Asyndeton

No-Ands

Asyndeton is the figure in which conjunctions — particularly the connective “and” — are deliberately omitted in an enumeration. The effect is acceleration: with the binding agent removed, the sentence rolls forward as a cascade, and the reader’s attention is hurled past the individual items toward the climax of the series. Bullinger’s claim: under Asyndeton, the intermediate steps are not the message; the climax is the message, and the figure forces us to read through all the incidentals until we arrive there.

Etymology

Greek ἀσύνδετον (asyndeton), from α-privative (“without”) + σύνδετον (syndeton, “bound together”, from δεῖν, dein, “to bind”). Literally “without binding”. Bullinger lists multiple alternative names: ἀσύνθετον (asyntheton, “without placing”), διάλυσις (dialysis, “loosening through”), διαλυτόν (dialyton), Latin solutum and dissolutio, plus ἐπιτροχασμός (epitrochasmos, “running rapidly through”) and percursio — all emphasising the acceleration produced when the “ands” drop out.

Definition

The counterpart figure to Polysyndeton (where many “ands” are present). Bullinger arranges Asyndeton under four functional categories: conjunctive (parts that belong together but without conjunction-coupling), disjunctive (parts set against one another), explanatory (each part illuminating the previous), and causal (a reason supplied). The pedagogical gain is paradoxical: by writing less, the author obtains more emphasis — not on the items, but on what they lead toward.

Biblical Examples

Climactic acceleration — enumeration followed by a dramatic conclusion:

  • Exod. 15:9-10 — “The enemy said, I will pursue, I will overtake, I will divide the spoil; my lust shall be satisfied upon them; I will draw my sword, my hand shall destroy them” — followed by “Thou didst blow with thy wind, the sea covered them”. The boasting enemy is hurried over; the emphasis falls on the divine “Thou didst”.
  • Judg. 5:27 — Jael and Sisera: “At her feet he bowed, he fell, he lay down; at her feet he bowed, he fell; where he bowed, there he fell down dead.”
  • 1 Sam. 15:6 — Saul to the Kenites: “Go, depart, get you down from among the Amalekites.”
  • Isa. 33:7-12 — The judgements upon Assyria roll as one long sequence without conjunctions, so that the reader rushes to the conclusion: the hour of Judah’s deliverance has come.
  • Ezek. 33:15-16 — Conditions for the wicked who repent: “If the wicked restore the pledge, give again that he had robbed, walk in the statutes of life, without committing iniquity — he shall surely live, he shall not die.”

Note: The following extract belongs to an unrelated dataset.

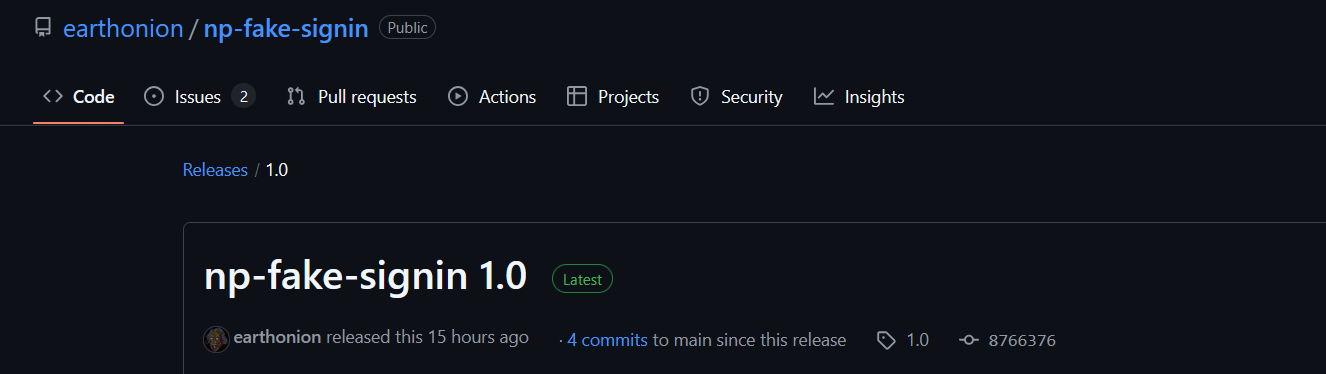
Task: Navigate to the Releases breadcrumb link
Action: 215,170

Revelatory list — looking past the items:

  • Mark 7:21-23 — Jesus on what proceeds from the human heart: “evil thoughts, adulteries, fornications, murders, thefts, covetousness, wickedness, deceit, lasciviousness, an evil eye, blasphemy, pride, foolishness”. No “ands”, because the items are not the point: the point is that they all come out of the heart.
  • Luke 17:27-30 — “They did eat, they drank, they married wives, they were given in marriage” until the Flood; and in Lot’s day “they did eat, they drank, they bought, they sold, they planted, they builded” — the ordinary course of life, swept away.
  • Rom. 1:29-31 — The long catalogue of the reprobate mind, where each individual word matters less than the corporate testimony rendering them worthy of God’s judgement (v. 32).
  • 1 Cor. 3:12-13 — “gold, silver, precious stones, wood, hay, stubble” — the materials of building; emphasis falls not on the materials but on the testing fire.
  • 1 Cor. 12:28 — Paul’s enumeration of ministries: “first apostles, secondarily prophets, thirdly teachers, after that miracles, then gifts of healings, helps, governments, diversities of tongues” — listed without binding, to underscore the sovereignty of God’s appointment.

Antithesis sharpened by acceleration:

  • Mark 2:27-28 — “The sabbath was made for man, not man for the sabbath; therefore the Son of Man is Lord of the sabbath also.” Without conjunction the conclusion flows inexorably from the premise.
  • 2 Tim. 3:1-5 — Paul’s last-days portrait: “lovers of their own selves, covetous, boasters, proud, blasphemers, disobedient to parents, unthankful, unholy…” — the failings stack without pause, so that no defect escapes the reader.
  • polysyndeton — the counter-figure (many “ands”); always to be studied alongside Asyndeton for the full effect
  • parenthesisEpitrochasmos also names a particular form of parenthesis
  • pleonasm — see the climax in Ezek. 33:15-16

Source

E.W. Bullinger, Figures of Speech Used in the Bible (1898), pp. 137-148.